— Task requirements —
Find the line in the entries below that contains "Click the green checkmark on Steam Deck tab". Repeat it exactly, and every line after it through the line that contains "Expand the More".

— Entries provided —
───

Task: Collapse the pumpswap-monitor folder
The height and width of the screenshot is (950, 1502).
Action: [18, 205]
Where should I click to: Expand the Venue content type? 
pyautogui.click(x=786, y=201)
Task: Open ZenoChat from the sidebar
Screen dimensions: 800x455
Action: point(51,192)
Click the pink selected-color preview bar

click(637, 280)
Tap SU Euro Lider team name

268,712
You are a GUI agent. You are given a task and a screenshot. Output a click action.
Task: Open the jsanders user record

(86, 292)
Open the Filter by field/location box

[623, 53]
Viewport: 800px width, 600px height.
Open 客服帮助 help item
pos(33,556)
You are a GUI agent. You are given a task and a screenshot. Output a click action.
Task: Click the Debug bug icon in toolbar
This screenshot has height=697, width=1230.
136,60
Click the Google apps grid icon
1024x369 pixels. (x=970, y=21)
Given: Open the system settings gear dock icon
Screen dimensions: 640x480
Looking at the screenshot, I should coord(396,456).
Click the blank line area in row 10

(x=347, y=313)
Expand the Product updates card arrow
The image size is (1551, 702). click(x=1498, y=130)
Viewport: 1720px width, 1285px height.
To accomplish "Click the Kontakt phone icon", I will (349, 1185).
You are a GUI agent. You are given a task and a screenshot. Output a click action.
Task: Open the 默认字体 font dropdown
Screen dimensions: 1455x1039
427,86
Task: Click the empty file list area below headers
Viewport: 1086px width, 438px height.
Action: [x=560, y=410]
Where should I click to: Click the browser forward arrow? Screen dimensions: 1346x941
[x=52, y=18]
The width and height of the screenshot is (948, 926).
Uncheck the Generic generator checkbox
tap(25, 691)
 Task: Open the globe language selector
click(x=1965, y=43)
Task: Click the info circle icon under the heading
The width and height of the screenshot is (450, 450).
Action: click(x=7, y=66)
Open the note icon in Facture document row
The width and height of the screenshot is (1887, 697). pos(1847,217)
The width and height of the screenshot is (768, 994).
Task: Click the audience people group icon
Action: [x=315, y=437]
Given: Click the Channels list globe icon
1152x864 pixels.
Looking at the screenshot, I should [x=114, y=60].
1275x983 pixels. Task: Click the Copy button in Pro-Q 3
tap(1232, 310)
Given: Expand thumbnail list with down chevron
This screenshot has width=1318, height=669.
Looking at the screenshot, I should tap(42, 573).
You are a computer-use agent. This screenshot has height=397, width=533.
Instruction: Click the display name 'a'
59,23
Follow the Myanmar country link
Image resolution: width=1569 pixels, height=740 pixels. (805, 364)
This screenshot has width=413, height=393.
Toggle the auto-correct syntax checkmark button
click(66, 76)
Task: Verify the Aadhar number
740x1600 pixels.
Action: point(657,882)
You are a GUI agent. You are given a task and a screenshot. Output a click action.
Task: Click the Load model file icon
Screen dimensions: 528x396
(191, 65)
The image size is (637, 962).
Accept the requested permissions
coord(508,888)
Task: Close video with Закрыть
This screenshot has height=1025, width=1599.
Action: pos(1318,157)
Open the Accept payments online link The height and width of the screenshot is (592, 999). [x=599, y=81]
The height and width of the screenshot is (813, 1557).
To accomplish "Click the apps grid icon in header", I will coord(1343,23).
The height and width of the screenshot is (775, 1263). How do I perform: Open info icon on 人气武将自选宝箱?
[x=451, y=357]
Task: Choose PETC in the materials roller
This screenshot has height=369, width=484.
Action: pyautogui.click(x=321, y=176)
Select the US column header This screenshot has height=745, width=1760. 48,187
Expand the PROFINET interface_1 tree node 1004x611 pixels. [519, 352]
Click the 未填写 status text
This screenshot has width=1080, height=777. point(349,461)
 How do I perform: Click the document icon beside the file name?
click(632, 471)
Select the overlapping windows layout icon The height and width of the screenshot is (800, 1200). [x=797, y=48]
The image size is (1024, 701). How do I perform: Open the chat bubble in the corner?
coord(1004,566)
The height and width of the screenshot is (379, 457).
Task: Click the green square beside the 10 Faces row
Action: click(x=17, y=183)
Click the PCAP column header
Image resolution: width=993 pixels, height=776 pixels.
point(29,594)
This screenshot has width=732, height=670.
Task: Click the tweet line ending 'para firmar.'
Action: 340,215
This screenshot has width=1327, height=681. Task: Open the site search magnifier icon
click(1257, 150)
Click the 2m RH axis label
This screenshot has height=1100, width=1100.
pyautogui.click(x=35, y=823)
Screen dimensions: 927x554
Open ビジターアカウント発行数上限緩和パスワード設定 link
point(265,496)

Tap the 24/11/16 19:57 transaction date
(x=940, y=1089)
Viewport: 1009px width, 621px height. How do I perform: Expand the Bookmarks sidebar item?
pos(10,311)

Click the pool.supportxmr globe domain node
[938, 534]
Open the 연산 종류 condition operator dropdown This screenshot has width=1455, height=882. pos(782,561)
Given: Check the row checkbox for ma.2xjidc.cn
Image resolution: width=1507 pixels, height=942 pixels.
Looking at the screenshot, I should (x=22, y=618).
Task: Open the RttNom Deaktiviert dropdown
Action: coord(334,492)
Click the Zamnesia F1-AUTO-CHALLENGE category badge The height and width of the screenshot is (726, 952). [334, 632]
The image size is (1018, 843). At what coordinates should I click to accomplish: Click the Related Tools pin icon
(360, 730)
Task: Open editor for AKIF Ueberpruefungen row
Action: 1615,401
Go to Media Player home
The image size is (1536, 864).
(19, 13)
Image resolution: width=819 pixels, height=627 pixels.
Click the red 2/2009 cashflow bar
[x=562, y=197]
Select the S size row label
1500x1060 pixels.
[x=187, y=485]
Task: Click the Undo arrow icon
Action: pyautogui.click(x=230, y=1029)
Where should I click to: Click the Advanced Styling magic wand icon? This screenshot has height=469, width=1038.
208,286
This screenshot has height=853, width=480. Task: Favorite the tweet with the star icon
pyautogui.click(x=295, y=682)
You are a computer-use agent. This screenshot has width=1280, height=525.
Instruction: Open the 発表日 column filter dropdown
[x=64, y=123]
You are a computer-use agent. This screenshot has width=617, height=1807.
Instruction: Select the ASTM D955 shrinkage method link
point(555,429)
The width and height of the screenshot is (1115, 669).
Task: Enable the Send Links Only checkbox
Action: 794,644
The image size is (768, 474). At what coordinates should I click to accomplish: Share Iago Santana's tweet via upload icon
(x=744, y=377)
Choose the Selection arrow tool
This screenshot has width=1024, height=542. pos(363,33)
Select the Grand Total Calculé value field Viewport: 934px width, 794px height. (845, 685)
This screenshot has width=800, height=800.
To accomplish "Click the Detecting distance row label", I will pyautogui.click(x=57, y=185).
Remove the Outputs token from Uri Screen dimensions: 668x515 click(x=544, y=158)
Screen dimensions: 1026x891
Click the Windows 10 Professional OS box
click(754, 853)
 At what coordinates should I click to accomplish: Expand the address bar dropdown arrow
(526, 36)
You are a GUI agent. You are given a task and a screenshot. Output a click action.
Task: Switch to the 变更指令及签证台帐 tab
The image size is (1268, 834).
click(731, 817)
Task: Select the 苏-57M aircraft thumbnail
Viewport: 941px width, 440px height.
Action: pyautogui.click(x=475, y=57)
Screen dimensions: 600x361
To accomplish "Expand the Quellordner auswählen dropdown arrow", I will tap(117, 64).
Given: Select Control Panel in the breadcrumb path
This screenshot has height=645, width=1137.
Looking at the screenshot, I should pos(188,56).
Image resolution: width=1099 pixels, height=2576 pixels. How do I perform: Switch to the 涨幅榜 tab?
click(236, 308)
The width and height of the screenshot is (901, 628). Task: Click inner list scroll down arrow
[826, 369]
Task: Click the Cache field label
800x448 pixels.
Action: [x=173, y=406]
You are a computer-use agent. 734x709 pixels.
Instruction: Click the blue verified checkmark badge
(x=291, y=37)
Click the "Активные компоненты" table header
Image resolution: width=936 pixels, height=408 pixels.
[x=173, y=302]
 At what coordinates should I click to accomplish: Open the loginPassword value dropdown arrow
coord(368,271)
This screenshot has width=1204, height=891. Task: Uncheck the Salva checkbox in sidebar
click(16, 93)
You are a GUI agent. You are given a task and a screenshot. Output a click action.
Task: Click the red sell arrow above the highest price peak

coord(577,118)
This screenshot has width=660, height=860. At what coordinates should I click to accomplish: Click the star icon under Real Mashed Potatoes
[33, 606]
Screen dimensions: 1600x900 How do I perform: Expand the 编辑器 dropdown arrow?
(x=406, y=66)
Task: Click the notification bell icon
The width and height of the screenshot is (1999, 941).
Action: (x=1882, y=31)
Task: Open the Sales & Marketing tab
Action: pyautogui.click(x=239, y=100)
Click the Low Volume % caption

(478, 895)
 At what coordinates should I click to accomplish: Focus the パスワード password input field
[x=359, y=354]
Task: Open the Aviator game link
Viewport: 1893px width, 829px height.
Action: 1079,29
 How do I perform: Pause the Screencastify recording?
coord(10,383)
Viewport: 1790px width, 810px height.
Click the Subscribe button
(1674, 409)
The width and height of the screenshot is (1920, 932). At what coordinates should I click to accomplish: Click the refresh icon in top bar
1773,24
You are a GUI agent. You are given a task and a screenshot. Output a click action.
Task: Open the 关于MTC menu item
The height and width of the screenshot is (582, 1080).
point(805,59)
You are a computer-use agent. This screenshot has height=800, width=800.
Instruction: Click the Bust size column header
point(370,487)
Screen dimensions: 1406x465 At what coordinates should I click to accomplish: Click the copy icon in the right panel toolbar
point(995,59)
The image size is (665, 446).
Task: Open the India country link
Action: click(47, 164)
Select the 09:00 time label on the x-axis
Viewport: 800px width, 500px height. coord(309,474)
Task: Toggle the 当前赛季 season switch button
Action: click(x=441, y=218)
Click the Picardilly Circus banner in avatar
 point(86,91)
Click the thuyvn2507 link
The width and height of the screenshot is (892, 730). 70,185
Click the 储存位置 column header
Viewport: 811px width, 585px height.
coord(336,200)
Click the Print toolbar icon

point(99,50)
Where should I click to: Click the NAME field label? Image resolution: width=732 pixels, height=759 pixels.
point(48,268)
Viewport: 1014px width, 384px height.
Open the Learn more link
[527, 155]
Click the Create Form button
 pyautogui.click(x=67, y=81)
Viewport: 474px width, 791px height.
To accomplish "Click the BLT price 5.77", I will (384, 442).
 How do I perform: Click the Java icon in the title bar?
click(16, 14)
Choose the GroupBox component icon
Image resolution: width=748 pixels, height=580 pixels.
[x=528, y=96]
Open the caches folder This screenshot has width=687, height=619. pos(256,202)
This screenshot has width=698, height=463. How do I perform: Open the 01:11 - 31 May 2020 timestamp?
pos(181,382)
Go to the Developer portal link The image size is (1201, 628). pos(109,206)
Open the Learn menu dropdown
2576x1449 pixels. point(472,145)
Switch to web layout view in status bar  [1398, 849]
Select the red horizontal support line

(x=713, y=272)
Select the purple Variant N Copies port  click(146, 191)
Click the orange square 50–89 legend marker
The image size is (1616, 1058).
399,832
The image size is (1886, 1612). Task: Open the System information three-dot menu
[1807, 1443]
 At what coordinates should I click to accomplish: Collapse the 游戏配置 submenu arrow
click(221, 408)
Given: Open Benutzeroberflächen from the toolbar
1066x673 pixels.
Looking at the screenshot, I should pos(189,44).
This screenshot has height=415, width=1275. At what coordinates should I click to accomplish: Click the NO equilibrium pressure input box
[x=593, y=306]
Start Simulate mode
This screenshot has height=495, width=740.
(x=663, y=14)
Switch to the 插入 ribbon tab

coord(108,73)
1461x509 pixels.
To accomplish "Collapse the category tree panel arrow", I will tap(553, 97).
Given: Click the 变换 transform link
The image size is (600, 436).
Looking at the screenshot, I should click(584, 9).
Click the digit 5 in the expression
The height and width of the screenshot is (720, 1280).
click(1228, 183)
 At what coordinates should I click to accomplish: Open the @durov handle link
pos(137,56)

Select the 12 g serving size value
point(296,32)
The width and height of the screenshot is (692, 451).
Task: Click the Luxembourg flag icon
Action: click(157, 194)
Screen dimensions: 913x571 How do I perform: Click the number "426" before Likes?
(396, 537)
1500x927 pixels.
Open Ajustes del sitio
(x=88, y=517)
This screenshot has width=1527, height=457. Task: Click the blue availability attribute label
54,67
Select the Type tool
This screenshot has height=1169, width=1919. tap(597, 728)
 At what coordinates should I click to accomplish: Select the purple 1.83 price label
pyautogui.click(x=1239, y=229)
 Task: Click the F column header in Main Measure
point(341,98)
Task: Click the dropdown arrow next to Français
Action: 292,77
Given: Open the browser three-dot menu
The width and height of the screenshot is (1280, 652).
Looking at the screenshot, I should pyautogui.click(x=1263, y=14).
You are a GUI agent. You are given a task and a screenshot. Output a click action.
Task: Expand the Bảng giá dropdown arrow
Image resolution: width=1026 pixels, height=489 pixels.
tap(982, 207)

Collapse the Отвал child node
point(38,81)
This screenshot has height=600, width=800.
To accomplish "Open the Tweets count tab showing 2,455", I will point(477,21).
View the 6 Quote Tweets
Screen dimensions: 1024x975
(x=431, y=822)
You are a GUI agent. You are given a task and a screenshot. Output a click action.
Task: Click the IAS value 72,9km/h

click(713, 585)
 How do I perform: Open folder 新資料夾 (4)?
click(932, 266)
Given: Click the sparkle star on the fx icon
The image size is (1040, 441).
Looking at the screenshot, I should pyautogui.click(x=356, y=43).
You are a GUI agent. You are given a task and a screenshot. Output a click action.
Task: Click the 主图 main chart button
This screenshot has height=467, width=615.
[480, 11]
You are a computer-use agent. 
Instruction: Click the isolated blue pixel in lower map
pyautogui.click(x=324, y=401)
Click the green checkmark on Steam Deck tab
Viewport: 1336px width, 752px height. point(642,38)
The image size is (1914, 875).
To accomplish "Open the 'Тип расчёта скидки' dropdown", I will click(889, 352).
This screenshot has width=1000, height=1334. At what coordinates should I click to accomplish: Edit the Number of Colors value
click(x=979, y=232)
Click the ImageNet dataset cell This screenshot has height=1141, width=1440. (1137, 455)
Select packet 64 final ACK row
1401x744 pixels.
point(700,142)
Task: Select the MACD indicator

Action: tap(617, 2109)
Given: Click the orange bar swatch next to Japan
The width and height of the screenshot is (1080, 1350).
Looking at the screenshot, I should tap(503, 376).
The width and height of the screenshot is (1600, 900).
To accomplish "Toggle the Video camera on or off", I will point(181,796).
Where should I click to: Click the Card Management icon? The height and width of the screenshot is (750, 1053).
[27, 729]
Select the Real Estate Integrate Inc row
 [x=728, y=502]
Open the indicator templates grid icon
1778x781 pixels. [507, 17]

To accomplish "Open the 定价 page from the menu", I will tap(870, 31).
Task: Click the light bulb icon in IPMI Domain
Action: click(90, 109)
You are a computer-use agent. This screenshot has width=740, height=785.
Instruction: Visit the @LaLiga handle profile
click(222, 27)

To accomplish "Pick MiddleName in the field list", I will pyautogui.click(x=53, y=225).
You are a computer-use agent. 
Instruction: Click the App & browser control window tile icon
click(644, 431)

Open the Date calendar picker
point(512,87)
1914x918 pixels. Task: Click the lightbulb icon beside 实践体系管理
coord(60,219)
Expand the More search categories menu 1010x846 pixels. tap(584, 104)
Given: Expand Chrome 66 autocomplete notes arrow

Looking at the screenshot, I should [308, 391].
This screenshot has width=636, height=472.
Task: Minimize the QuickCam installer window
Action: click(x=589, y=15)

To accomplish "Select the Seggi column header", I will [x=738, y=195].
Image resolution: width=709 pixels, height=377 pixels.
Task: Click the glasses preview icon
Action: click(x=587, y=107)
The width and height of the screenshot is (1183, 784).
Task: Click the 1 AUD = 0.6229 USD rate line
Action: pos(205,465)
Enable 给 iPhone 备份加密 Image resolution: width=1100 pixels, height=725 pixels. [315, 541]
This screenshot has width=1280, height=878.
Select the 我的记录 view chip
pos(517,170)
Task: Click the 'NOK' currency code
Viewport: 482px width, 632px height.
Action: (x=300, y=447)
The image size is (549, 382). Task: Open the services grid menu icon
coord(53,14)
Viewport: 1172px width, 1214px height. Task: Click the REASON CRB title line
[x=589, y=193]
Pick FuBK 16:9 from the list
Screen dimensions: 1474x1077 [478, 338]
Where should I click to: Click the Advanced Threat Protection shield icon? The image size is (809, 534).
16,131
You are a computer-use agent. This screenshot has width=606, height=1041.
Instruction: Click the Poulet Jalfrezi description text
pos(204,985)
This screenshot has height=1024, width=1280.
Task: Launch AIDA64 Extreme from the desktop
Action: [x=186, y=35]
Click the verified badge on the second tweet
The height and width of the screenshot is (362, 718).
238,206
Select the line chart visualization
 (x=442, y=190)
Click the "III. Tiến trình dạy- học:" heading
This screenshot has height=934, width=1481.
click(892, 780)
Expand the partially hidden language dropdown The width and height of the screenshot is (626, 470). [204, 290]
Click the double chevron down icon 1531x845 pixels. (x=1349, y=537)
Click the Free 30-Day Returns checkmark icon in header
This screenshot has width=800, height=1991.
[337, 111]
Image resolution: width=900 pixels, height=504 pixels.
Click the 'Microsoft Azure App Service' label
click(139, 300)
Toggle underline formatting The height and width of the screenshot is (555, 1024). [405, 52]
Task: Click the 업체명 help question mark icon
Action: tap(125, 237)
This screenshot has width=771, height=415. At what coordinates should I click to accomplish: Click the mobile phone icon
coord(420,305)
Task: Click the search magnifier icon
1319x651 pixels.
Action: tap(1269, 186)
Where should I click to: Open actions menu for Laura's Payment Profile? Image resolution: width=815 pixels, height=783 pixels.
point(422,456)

───

— Exercise solution —
Click the green checkmark on Steam Deck tab
Viewport: 1336px width, 752px height. point(642,38)
The image size is (1914, 875).
To accomplish "Open the 'Тип расчёта скидки' dropdown", I will click(889, 352).
This screenshot has width=1000, height=1334. At what coordinates should I click to accomplish: Edit the Number of Colors value
click(x=979, y=232)
Click the ImageNet dataset cell This screenshot has height=1141, width=1440. (1137, 455)
Select packet 64 final ACK row
1401x744 pixels.
point(700,142)
Task: Select the MACD indicator

Action: tap(617, 2109)
Given: Click the orange bar swatch next to Japan
The width and height of the screenshot is (1080, 1350).
Looking at the screenshot, I should tap(503, 376).
The width and height of the screenshot is (1600, 900).
To accomplish "Toggle the Video camera on or off", I will point(181,796).
Where should I click to: Click the Card Management icon? The height and width of the screenshot is (750, 1053).
[27, 729]
Select the Real Estate Integrate Inc row
 [x=728, y=502]
Open the indicator templates grid icon
1778x781 pixels. [507, 17]

To accomplish "Open the 定价 page from the menu", I will tap(870, 31).
Task: Click the light bulb icon in IPMI Domain
Action: click(90, 109)
You are a computer-use agent. This screenshot has width=740, height=785.
Instruction: Visit the @LaLiga handle profile
click(222, 27)

To accomplish "Pick MiddleName in the field list", I will pyautogui.click(x=53, y=225).
You are a computer-use agent. 
Instruction: Click the App & browser control window tile icon
click(644, 431)

Open the Date calendar picker
point(512,87)
1914x918 pixels. Task: Click the lightbulb icon beside 实践体系管理
coord(60,219)
Expand the More search categories menu 1010x846 pixels. tap(584, 104)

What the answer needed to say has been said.